### Trecho do documento
Dia desses ouvi de um conhecido que a volta do Rock Rio, surfando na onda da Copa de 2014 e das Olimpíadas de 2016, é a prova mais evidente da revitalização do Rio de Janeiro. Que me perdoem os roqueiros de plantão e os fãs da música pop, mas o dia em que o critério para medir se a cidade está viva, morta, ressuscitada ou revitalizada for um festival de rock, é melhor passar a régua pedir a conta. Tenho lá os meus critérios, absolutamente pessoais, para saber como anda o Rio de Janeiro. Vamos a eles.
O Rio vai dar provas de que o mar está para peixe se a Festa da Penha voltar a ser o que era – uma espécie de carnaval em outubro, onde o sagrado e o profano, o tambor e a reza, a procissão e a ginga da capoeira se encontravam sob as bênçãos da santinha que, do alto da ermida, zela pelos cariocas. Fica a dica para o poder público – dar as condições necessárias para que o povo faça o fuzuê na Penha vai ser a prova mais eficaz da pacificação do Complexo do Alemão e representará o reencontro da cidade com o que há de mais caro na sua história.
O Rock in Rio vai acontecer no final de setembro, coincidindo com a festa de São Cosme e São Damião. A cidade estará mais viva se a festa dos santos meninos não for usada por certos segmentos neopentecostais para manifestar a mais torpe discriminação contra o povo da umbanda e do candomblé. O hábito de correr atrás de doce, comer o caruru dos meninos, festejar os erês nos terreiros, foi se transformando nos últimos tempos quase que em estratégia clandestina de guerrilha. Conheço vários casos de crianças proibidas de pegar doce em virtude das pregações fundamentalistas que tocam o terror na molecada. Os comandantes do bonde da aleluia argumentam que os doces são enfeitiçados, as cocadas e mariolas saíram diretamente da cozinha do diabo e por aí vai.

### Enunciado
Transcreva literalmente, do texto sobre o Rio de Janeiro, o trecho que vai de "Dia desses ouvi" até "Vamos a eles.". Os itens não são necessários.

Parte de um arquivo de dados

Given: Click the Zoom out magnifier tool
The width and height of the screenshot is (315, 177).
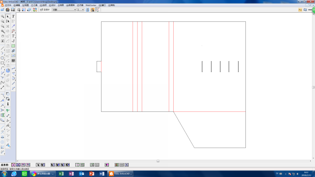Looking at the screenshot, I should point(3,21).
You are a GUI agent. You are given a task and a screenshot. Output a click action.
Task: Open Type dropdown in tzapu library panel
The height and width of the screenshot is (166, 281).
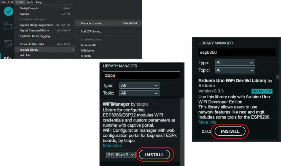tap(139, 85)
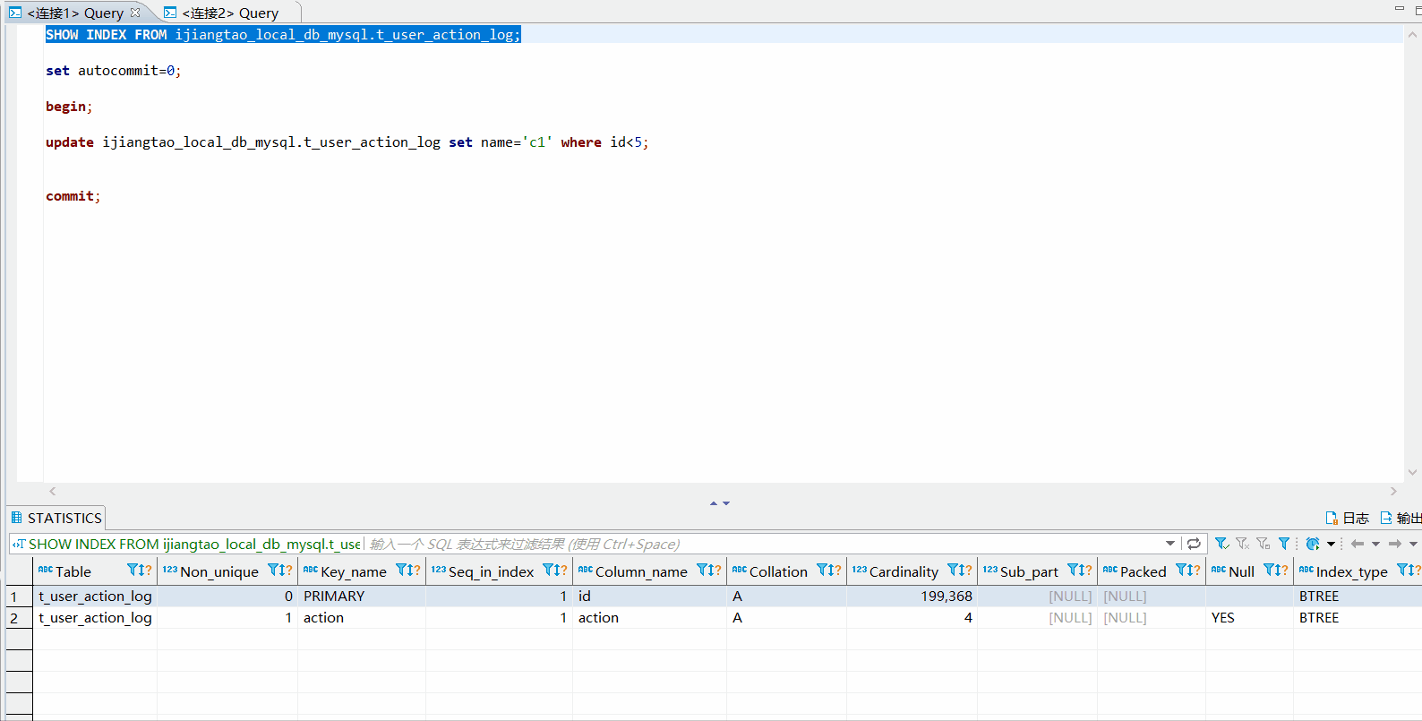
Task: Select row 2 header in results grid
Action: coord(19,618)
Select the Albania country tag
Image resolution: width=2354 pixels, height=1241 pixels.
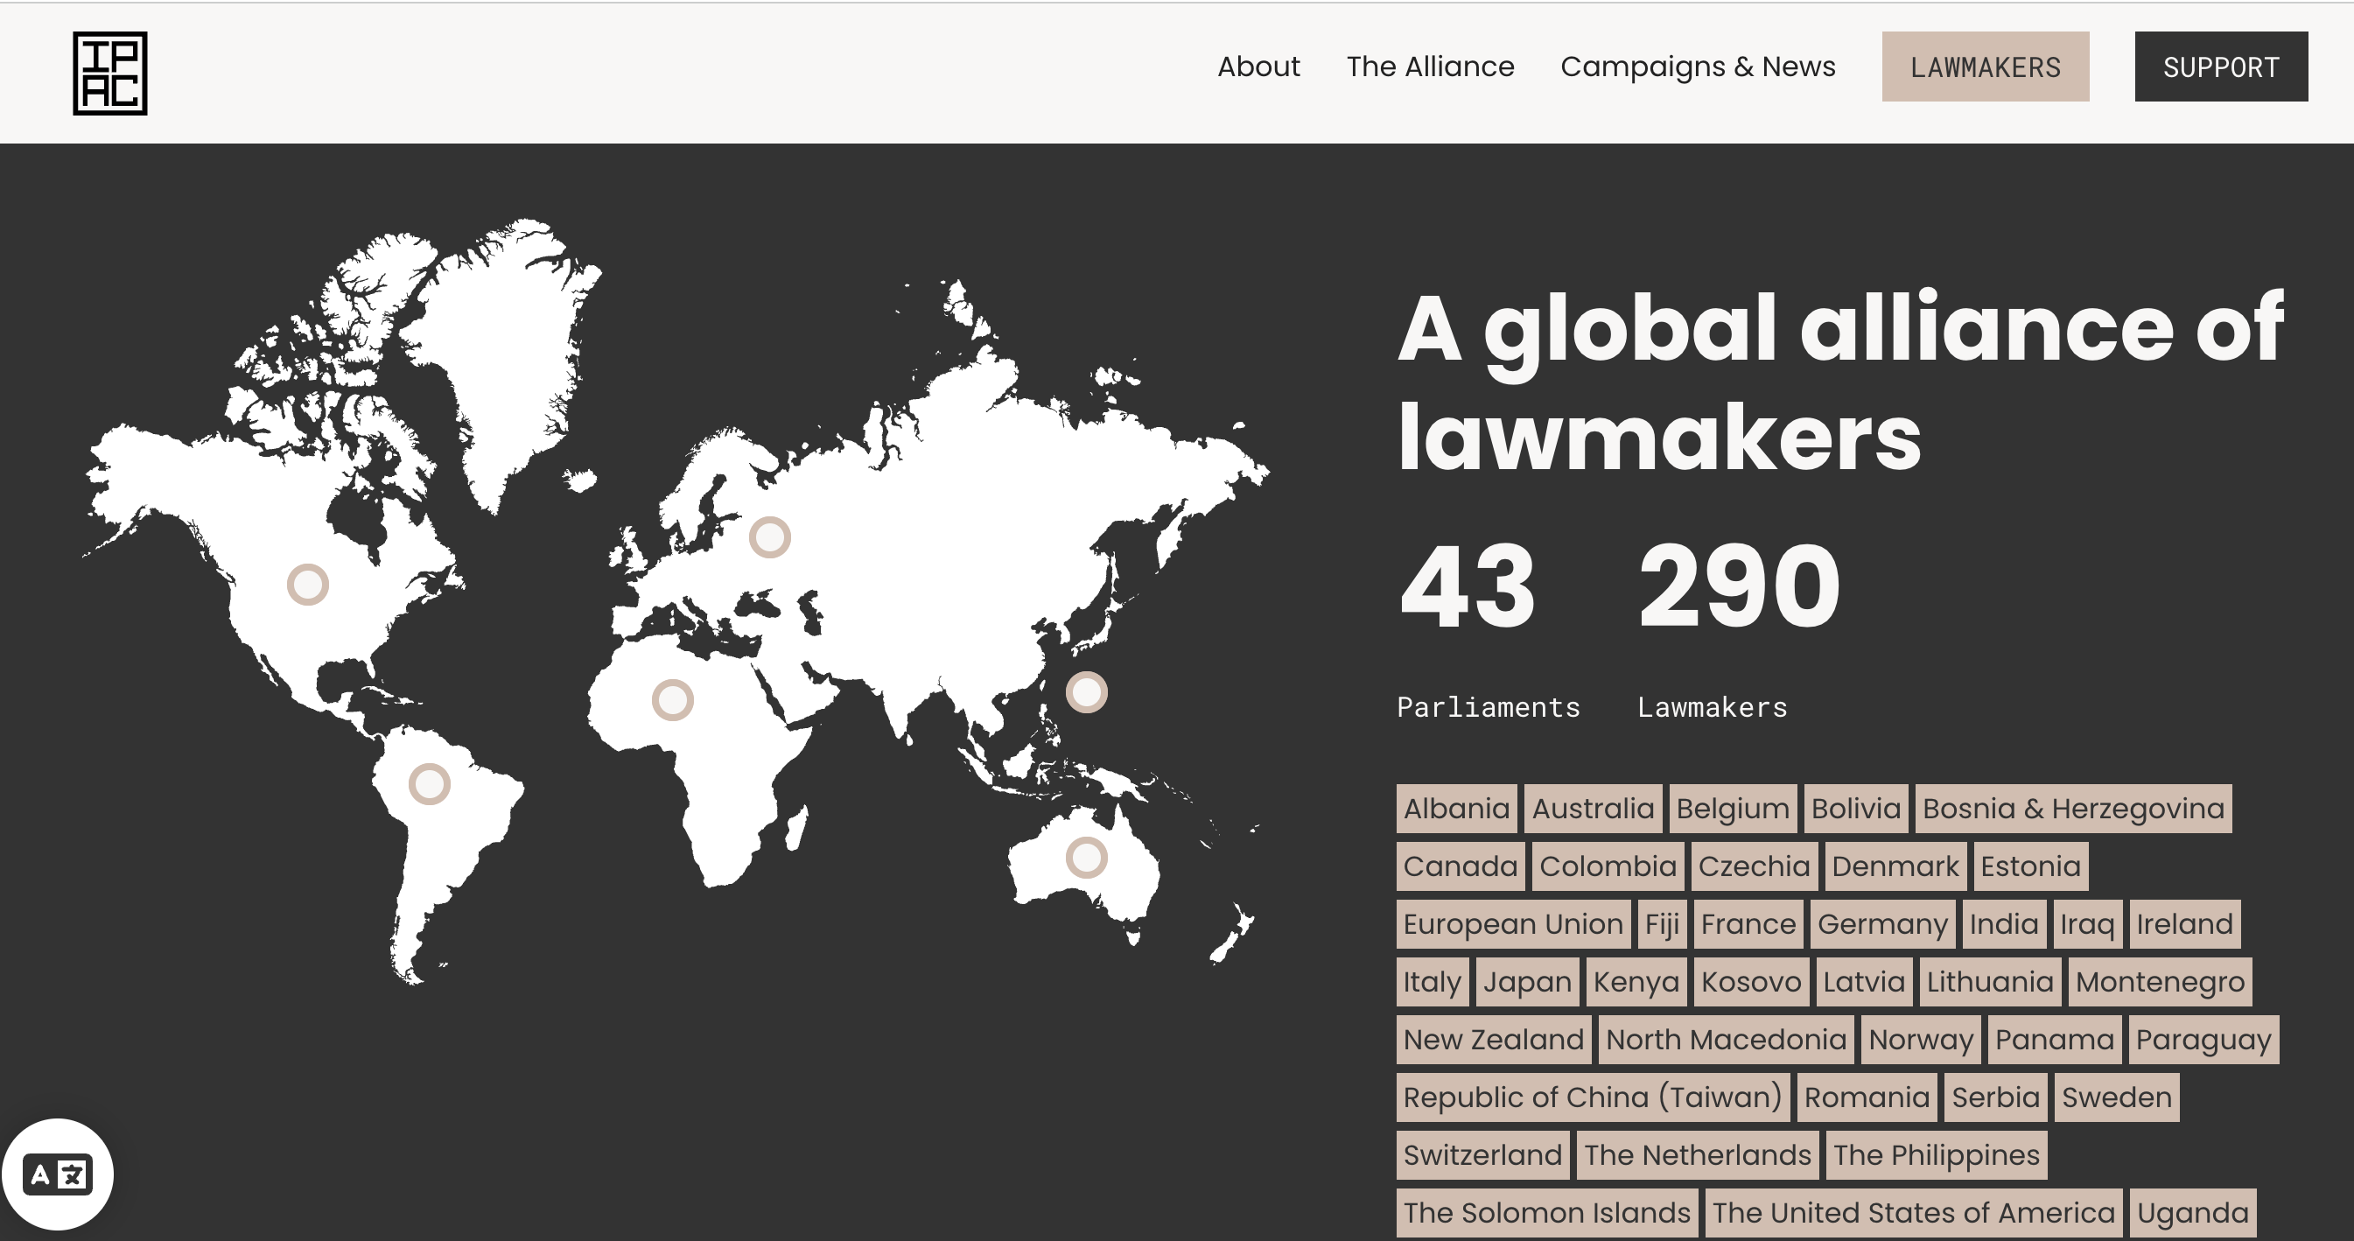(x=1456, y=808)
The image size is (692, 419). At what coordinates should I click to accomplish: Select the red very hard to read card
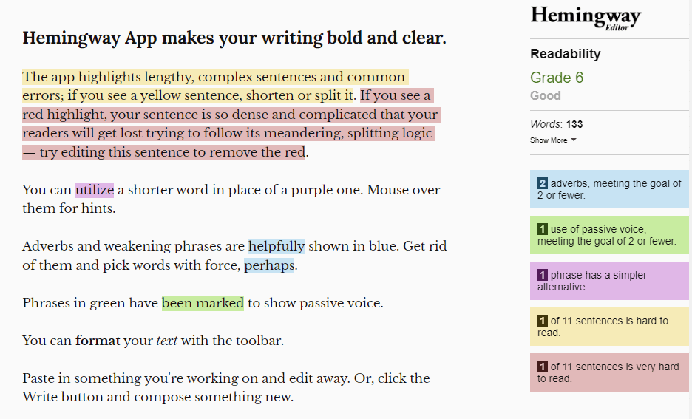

* * *

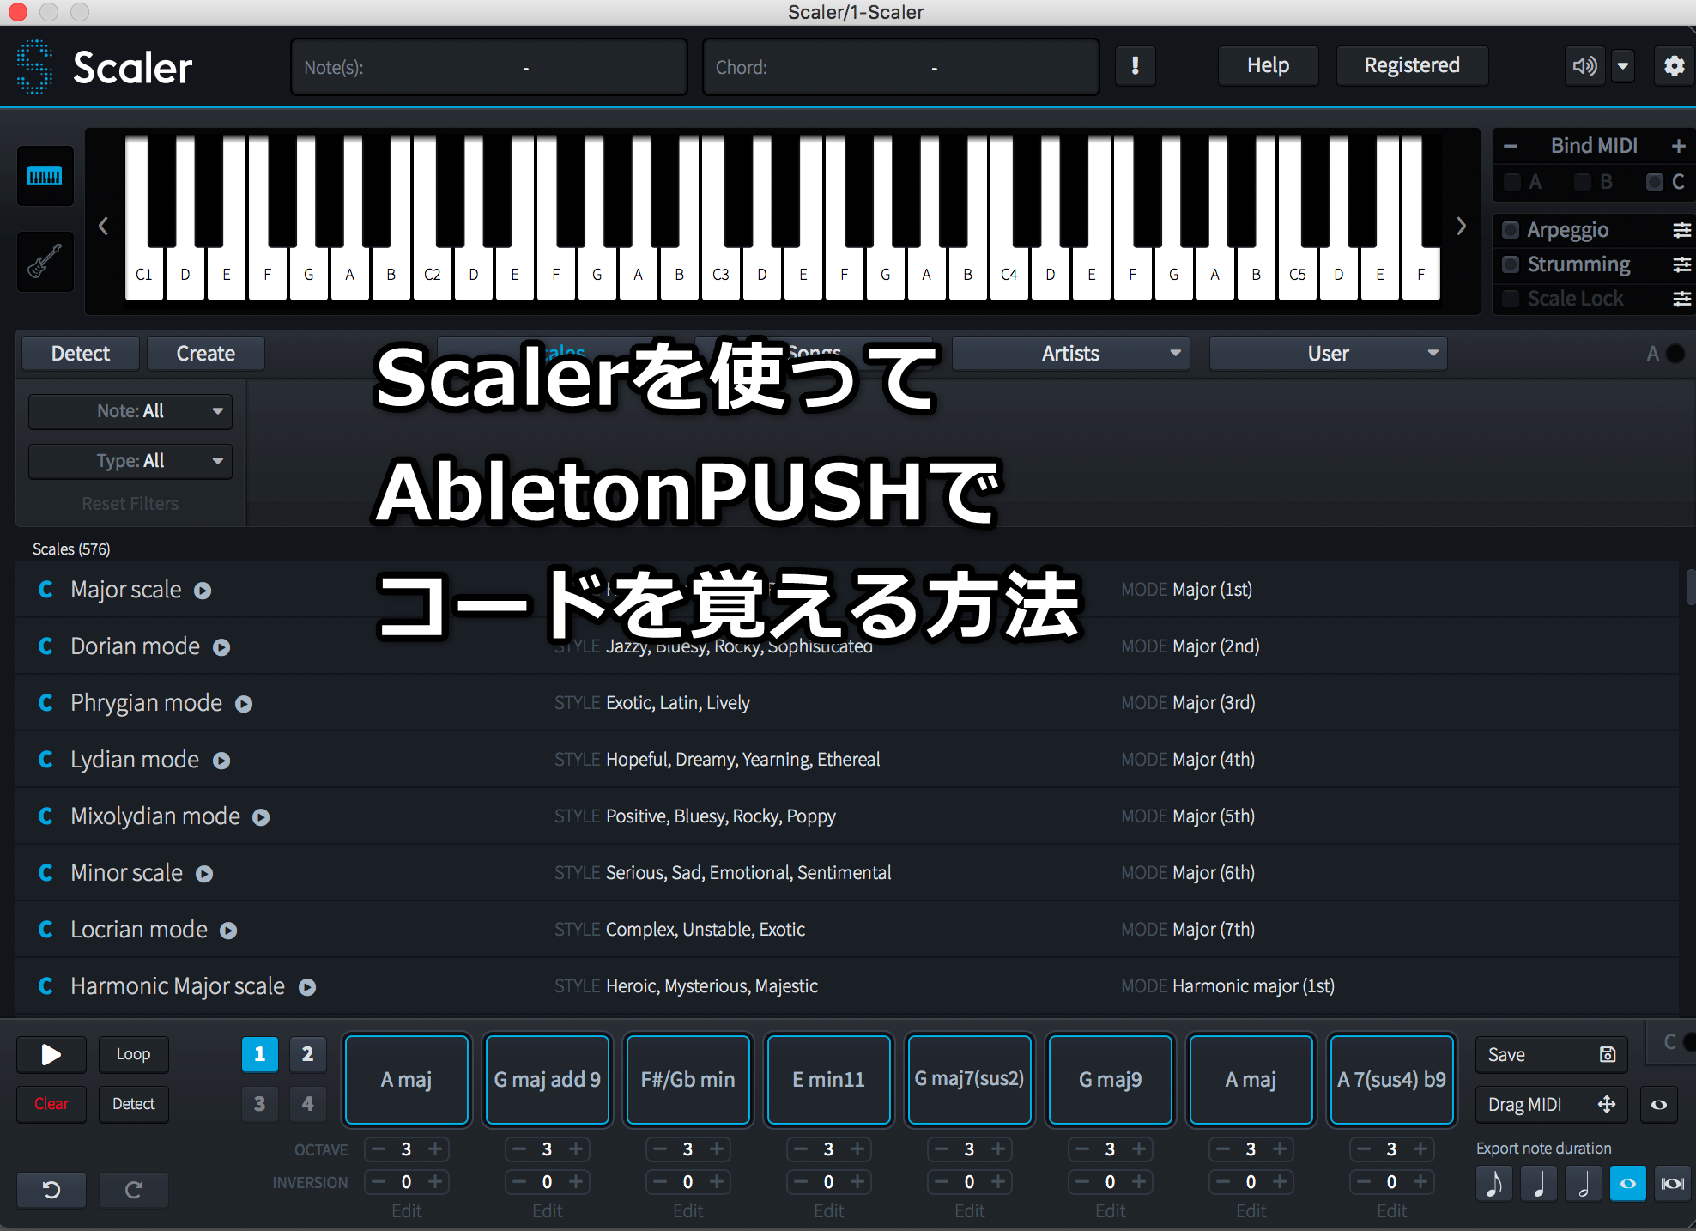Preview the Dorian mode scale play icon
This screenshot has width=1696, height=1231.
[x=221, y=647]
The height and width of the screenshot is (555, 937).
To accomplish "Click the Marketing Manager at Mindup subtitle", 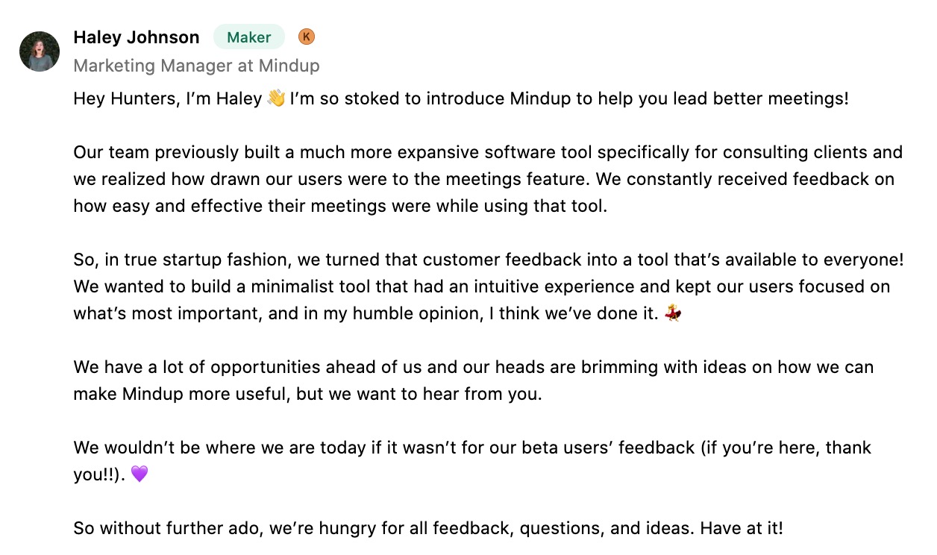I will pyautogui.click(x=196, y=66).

### Resposta correta
Dia desses ouvi de um conhecido que a volta do Rock Rio, surfando na onda da Copa de 2014 e das Olimpíadas de 2016, é a prova mais evidente da revitalização do Rio de Janeiro. Que me perdoem os roqueiros de plantão e os fãs da música pop, mas o dia em que o critério para medir se a cidade está viva, morta, ressuscitada ou revitalizada for um festival de rock, é melhor passar a régua pedir a conta. Tenho lá os meus critérios, absolutamente pessoais, para saber como anda o Rio de Janeiro. Vamos a eles.